### EXERCISE INSTRUCTIONS
Please give back, word for word, each line from the start of the entries through the one in which "You are a computer-use agent. 1152x864" is found.

[Records contained in a dataset]

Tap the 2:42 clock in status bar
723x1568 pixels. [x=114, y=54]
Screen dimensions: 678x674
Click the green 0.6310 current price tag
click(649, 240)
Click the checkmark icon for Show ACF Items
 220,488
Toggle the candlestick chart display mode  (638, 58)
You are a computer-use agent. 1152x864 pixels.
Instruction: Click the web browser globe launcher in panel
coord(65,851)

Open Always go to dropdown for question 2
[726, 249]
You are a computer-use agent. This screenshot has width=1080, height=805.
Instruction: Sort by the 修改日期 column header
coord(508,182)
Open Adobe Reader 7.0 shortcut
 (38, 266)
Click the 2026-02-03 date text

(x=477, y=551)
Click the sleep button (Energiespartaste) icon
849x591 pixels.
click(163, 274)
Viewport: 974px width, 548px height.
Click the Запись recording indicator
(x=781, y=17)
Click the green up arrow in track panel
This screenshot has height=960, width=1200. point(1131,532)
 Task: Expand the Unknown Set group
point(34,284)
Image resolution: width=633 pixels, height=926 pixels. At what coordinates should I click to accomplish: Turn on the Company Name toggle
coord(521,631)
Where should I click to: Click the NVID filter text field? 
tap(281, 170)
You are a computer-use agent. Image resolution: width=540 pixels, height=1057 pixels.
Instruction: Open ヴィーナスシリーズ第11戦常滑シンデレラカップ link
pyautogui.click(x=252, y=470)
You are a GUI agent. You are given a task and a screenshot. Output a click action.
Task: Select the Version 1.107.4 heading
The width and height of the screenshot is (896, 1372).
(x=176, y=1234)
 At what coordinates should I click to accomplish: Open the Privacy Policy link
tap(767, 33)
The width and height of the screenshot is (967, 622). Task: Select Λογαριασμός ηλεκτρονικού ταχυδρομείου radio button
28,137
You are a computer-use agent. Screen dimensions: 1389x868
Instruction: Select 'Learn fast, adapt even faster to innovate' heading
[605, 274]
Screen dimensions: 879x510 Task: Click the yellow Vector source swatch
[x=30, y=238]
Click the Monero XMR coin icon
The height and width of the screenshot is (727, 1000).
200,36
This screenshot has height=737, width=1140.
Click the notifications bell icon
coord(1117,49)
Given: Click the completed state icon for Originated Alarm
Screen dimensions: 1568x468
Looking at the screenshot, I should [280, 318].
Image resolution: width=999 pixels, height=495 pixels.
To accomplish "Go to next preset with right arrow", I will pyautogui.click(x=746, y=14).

### WRITTEN REPLY
Tap the 2:42 clock in status bar
723x1568 pixels. [x=114, y=54]
Screen dimensions: 678x674
Click the green 0.6310 current price tag
click(649, 240)
Click the checkmark icon for Show ACF Items
 220,488
Toggle the candlestick chart display mode  (638, 58)
You are a computer-use agent. 1152x864 pixels.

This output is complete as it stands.